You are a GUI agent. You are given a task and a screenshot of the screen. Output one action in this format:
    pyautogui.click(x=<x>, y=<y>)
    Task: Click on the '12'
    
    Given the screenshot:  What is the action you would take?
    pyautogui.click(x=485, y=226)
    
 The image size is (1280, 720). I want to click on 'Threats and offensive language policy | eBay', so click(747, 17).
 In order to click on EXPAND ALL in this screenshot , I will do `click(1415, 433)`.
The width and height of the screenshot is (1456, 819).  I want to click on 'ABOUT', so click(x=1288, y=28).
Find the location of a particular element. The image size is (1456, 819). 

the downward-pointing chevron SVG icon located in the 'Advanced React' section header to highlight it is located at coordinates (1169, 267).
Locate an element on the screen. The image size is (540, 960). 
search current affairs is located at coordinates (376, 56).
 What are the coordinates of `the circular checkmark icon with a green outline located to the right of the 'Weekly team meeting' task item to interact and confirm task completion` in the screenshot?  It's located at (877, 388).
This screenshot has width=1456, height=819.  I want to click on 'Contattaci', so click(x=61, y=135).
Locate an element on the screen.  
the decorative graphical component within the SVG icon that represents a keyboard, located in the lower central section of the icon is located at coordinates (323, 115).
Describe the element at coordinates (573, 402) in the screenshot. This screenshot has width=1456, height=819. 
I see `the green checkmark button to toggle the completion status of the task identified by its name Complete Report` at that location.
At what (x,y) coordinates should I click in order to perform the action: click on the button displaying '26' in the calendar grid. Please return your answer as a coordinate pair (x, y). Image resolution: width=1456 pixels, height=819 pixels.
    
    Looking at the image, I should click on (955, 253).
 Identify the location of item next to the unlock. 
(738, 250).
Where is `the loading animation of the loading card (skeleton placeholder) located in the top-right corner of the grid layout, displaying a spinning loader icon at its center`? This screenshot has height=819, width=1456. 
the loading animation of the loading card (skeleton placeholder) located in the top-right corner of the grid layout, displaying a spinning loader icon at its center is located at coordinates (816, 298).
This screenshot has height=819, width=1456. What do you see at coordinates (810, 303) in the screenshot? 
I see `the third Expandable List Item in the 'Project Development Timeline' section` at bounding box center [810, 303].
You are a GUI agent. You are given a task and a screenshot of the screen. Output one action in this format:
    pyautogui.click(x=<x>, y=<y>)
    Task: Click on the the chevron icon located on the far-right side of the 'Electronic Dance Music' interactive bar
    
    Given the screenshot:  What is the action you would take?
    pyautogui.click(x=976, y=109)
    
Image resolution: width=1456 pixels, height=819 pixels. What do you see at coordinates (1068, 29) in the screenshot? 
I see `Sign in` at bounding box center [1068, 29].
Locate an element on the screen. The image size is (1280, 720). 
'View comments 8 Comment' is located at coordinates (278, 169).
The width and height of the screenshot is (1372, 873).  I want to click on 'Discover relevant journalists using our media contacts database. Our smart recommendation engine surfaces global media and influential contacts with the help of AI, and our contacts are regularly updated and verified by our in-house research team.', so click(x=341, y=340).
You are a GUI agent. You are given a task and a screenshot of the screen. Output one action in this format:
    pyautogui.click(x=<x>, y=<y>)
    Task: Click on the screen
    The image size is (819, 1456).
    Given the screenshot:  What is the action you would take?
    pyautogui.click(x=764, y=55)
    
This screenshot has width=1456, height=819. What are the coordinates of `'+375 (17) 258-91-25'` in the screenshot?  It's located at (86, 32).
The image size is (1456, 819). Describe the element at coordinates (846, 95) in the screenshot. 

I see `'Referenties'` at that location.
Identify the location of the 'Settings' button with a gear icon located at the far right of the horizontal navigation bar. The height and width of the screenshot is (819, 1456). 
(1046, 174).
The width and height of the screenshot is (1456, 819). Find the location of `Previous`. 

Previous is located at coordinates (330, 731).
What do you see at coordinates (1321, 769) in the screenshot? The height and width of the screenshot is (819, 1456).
━━━
→ **GIVEN INSTRUCTION**
Arrange the lines from the one that has "This screenshot has width=1456, height=819. What" through the end of the items as a Markdown table with the columns Row and Line, skipping any blank lines.

→ **ANSWER FOR THE TASK**
| Row | Line |
|---|---|
| 1 | This screenshot has width=1456, height=819. What are the coordinates of `'+375 (17) 258-91-25'` in the screenshot?  It's located at (86, 32). |
| 2 | The image size is (1456, 819). Describe the element at coordinates (846, 95) in the screenshot.  |
| 3 | I see `'Referenties'` at that location. |
| 4 | Identify the location of the 'Settings' button with a gear icon located at the far right of the horizontal navigation bar. The height and width of the screenshot is (819, 1456).  |
| 5 | (1046, 174). |
| 6 | The width and height of the screenshot is (1456, 819). Find the location of `Previous`.  |
| 7 | Previous is located at coordinates (330, 731). |
| 8 | What do you see at coordinates (1321, 769) in the screenshot? The height and width of the screenshot is (819, 1456). |